Susanna Clarke, Jonathan Strange & Mr Norrell 

This book is a BRICK at over a thousand pages, but it also comes recommended by our Mountaineers! It follows two rival magicians attempting to reclaim the lost powers of traditional English magicians, one through the meticulous collection of a magical library of forgotten books, and the other through meddling in political and military affairs and pursuing dangerous figures from folklore. Bonus: a hard copy of this book can also stand in as a hand weight for any at-home exercises! 

7. For those who have a thing for rabbit holes: 

Alix E. Harrow, The Ten Thousand Doors of January

What can I say? We’ve got a thing for doors here at AGP, especially when they a) lead to other worlds, b) exist in gorgeous, sprawling mansions, and c) are found with the help of mysterious books. This magically literary coming-of-age-story is actually up next on my personal TBR, because I’m in the mood to get completely lost in another world and I just know this will do the trick.

Looking for a way to read? You can check out this list on Bookshop, where each order placed supports local bookstores! The app Libby also connects you to your local library to check out audio and e-books for free. Availability depends on your location, but it’s a great alternative to Amazon or Audible. 

(Ackerly Green may receive a commission from sales placed through our Bookshop store.)


I just read Ten Thousand Doors of January and The Starless Sea as part of my genre defense project for school. They’re both lovely books and so full of adventure :exclamation:


I love The Starless Sea so much!! You’re so lucky you had school as an excuse to read them both!

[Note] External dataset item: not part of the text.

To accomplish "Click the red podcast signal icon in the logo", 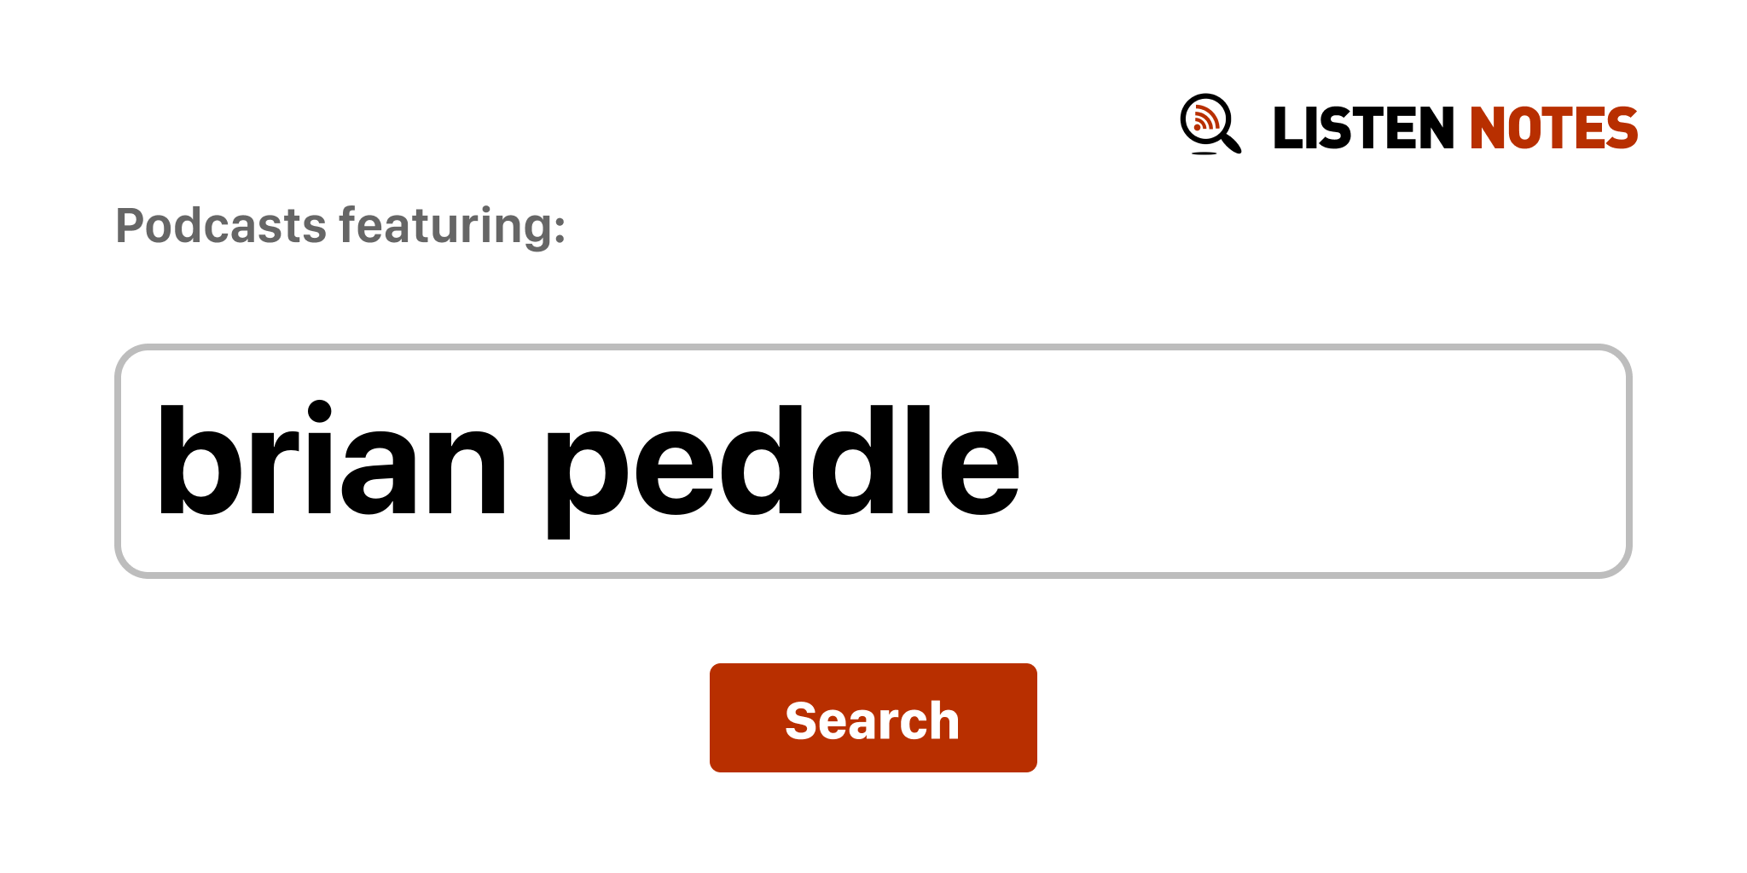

Right? When they got approved I nearly screamed.


The Alex verus series maybe?


This thread makes my bookheart so happy ! I have been curious about The Ninth House. Also, didn’t know about Starless Sea but loved The Night Circus so I’m glad to learn of another novel of hers.

Not sure that either of these series would fit in this thread’s suggestions but Jasper Fforde’s BookWorld and Genevieve Cogman’s Invisible Library are fun. I’ve always liked the concept of books being literal portals and these series play with that idea.


Fun piece of background: Mr. Penbumbra started as a short story which, in my opinion, is almost as good or even better than the full novel. There is something of a spoiler alert, in that if you read the short story, you will get the twists in the novel a lot sooner.


I have no idea if this is any good, but this came in on my Booksy Free Books list and it seems Briarverse-y


I loved this book ! Was there a sequel ?


Not that I am aware of, but the author has written several other interesting and very different works (a couple multimedia, for example).